The company culture, when I started, was highly coordinated and customer-serving. Nathan from Corporate would come to our particular theater with some regularity, making the four hour trip about once a month. He would drill us on various aspects of our given tasks. He was acculturating us to the ethos of the owner, which was to ensure an old-time theater experience with customer satisfaction at the heart.
I vividly remember him explaining to me the value of customer service, that it meant to please and serve the customer by your accorded role, and that conflict resolution should center around the dignity of the theater’s reputation.

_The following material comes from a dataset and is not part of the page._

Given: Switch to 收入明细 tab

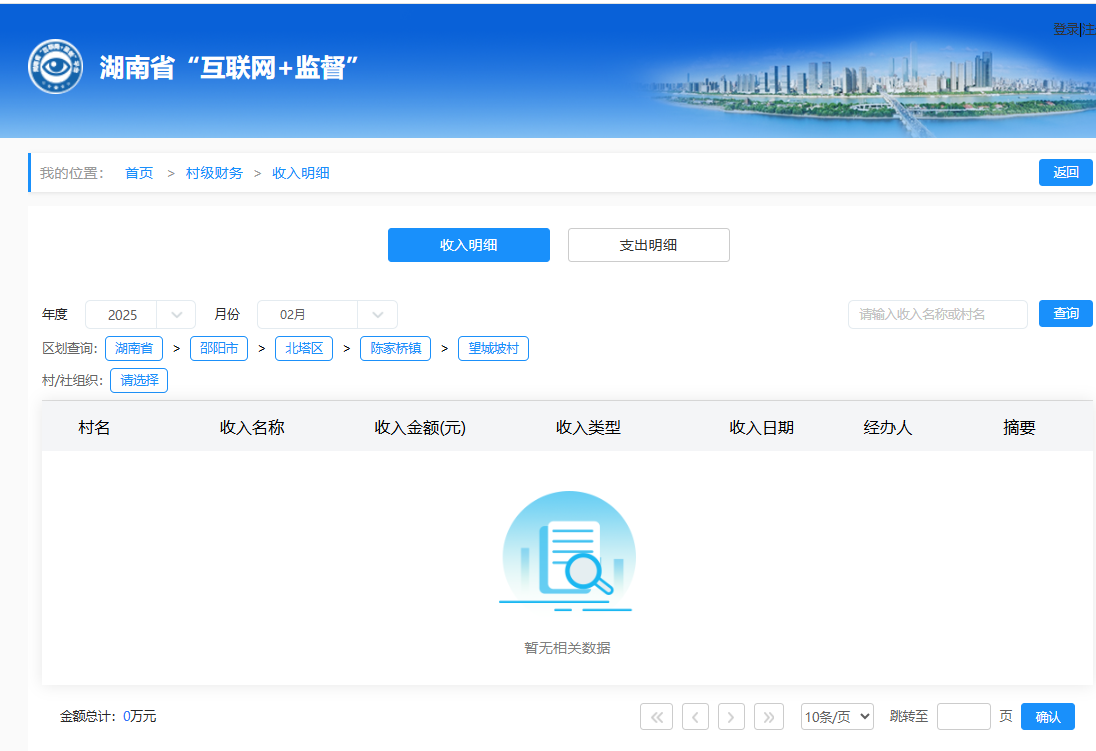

Looking back, more than 20 years later, I am so glad that Nathan took an extended amount of time to explain to me (and others) the finer points of customer service. I believe he had a business degree from a non-liberal college. He truly cared about the end product of the theater experience. He was a good hire. He moved on to some other higher position at a bigger company, a year after I was hired on, and the company culture sagged in his absence. Some effete man was brought in to his place and soon enough there was petty bickering between the floor staff and management. Flirtations and relationships developed where they shouldn’t have. There were complaints about pay. The business lurched this way and that in an unconscious daze, each employee not able to pinpoint what exactly had gone awry nor exactly caring since left to their own devices. Nathan had helmed our operation with a seriousness and competence that could not easily be reproduced.
Serving others is not some lowly, submissive posture. In fact, it is the opposite. To lift others up with your grace and poise, you must be lifted up yourself first. Quality assurance meant something once, in this country. I would like to see it mean something again. Until then, I am the keeper of the flame.